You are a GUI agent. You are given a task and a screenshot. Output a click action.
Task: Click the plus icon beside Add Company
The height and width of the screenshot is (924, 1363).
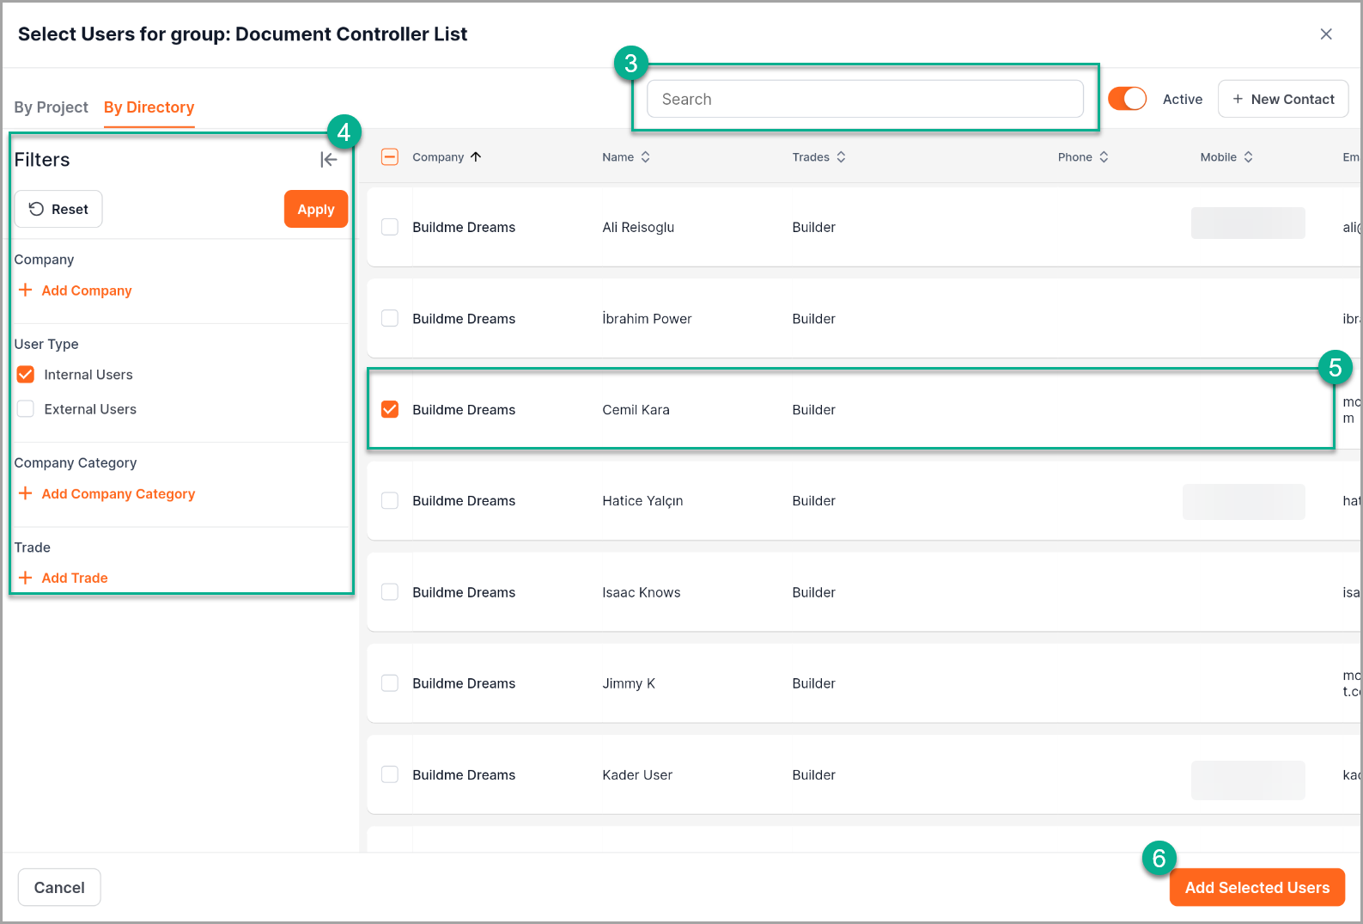point(26,291)
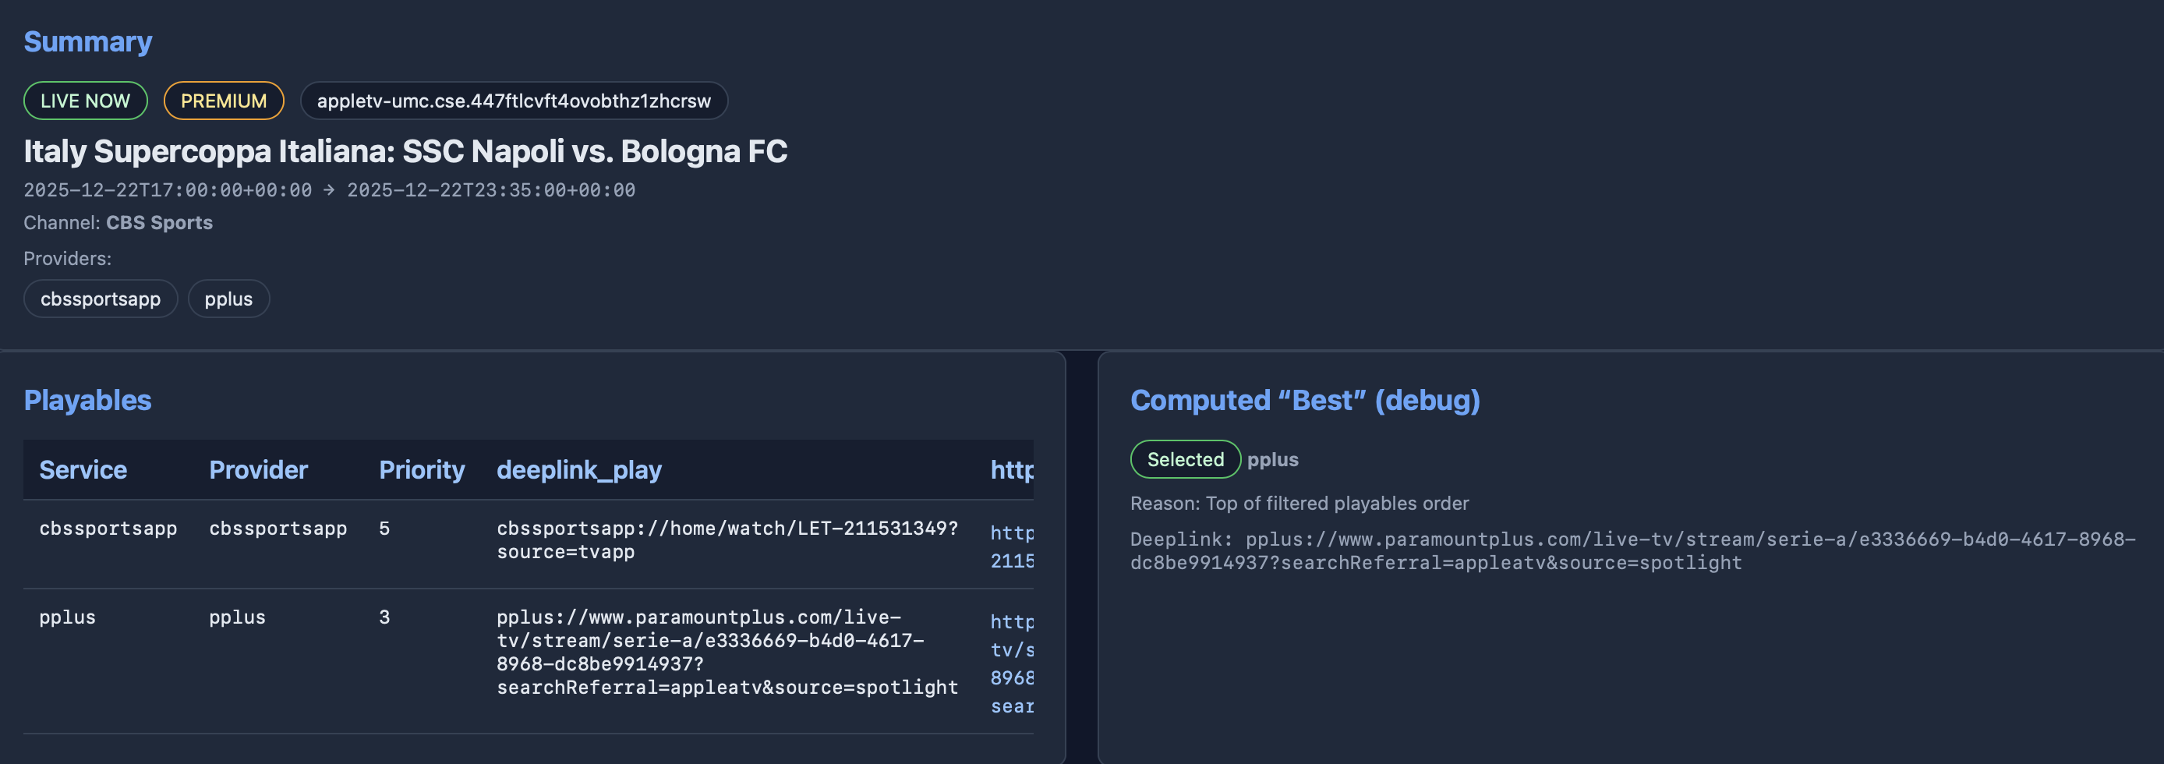The image size is (2164, 764).
Task: Select the pplus provider chip under Providers
Action: pyautogui.click(x=228, y=299)
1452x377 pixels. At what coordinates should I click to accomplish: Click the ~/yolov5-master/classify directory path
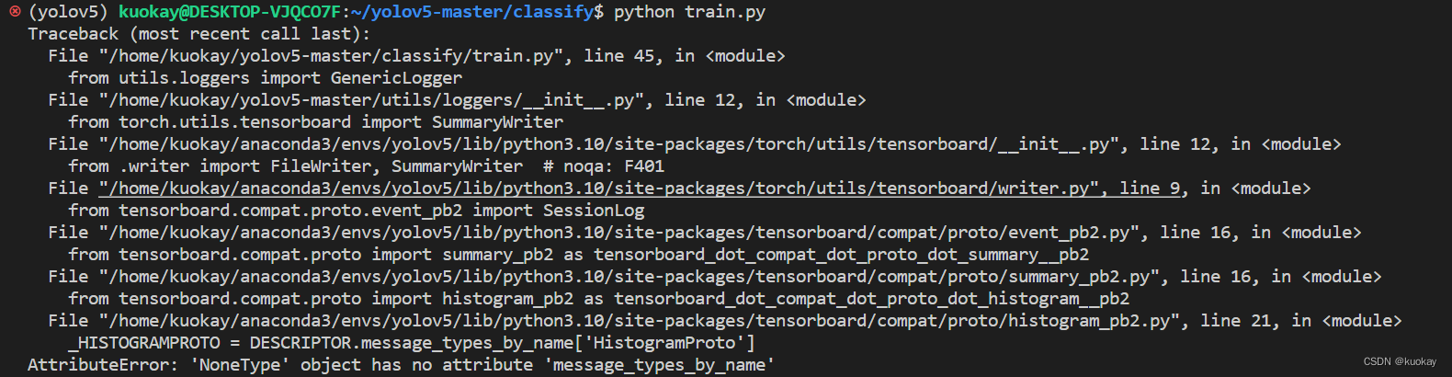pyautogui.click(x=471, y=12)
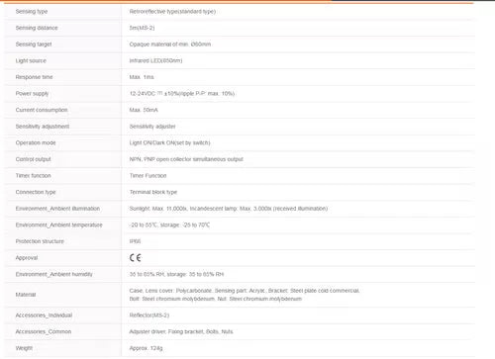The width and height of the screenshot is (495, 359).
Task: Select the Infrared LED light source value
Action: 155,60
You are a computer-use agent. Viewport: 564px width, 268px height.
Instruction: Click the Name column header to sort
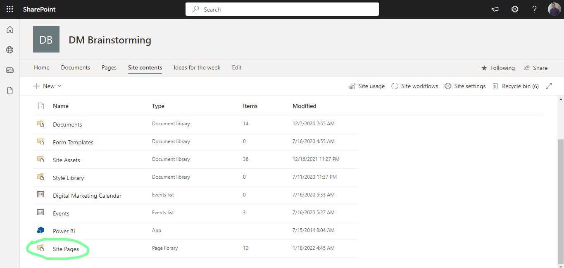coord(60,106)
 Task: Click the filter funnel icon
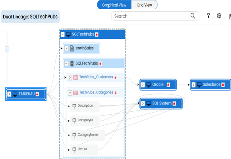tap(209, 16)
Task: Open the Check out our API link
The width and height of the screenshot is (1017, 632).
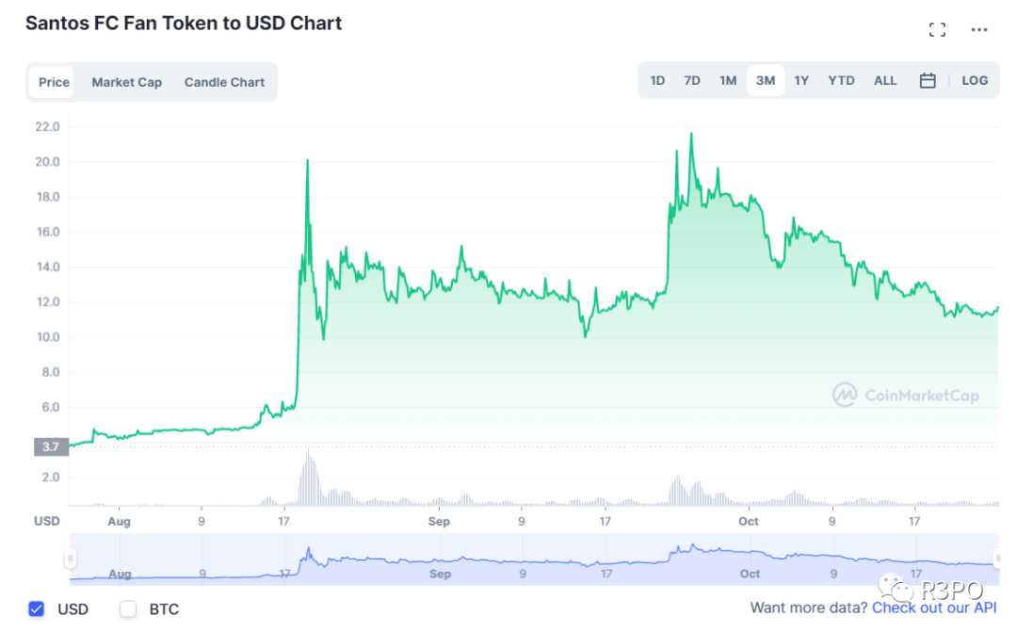Action: click(934, 608)
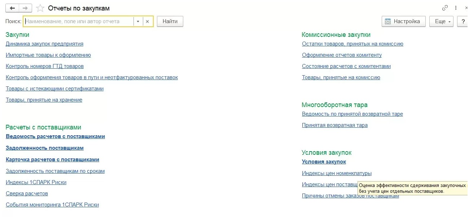Copy link using the chain icon
The image size is (469, 217).
445,8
=======
▶ **REQUIRED TASK**: Rewrite the records from the line containing "You are a computer-use" through the end of the records, inclusive, swapping "Task" for "Goal" and changing nothing else. Leave out the pictures.

▶ **TASK SOLUTION**:
You are a computer-use agent. Viewport: 564px width, 268px height.
Instruction: Click the Name column header to sort
coord(60,106)
 Goal: Click the filter funnel icon
tap(209, 16)
Goal: Open the Check out our API link
The width and height of the screenshot is (1017, 632).
Action: click(934, 608)
Copy link using the chain icon
The image size is (469, 217).
445,8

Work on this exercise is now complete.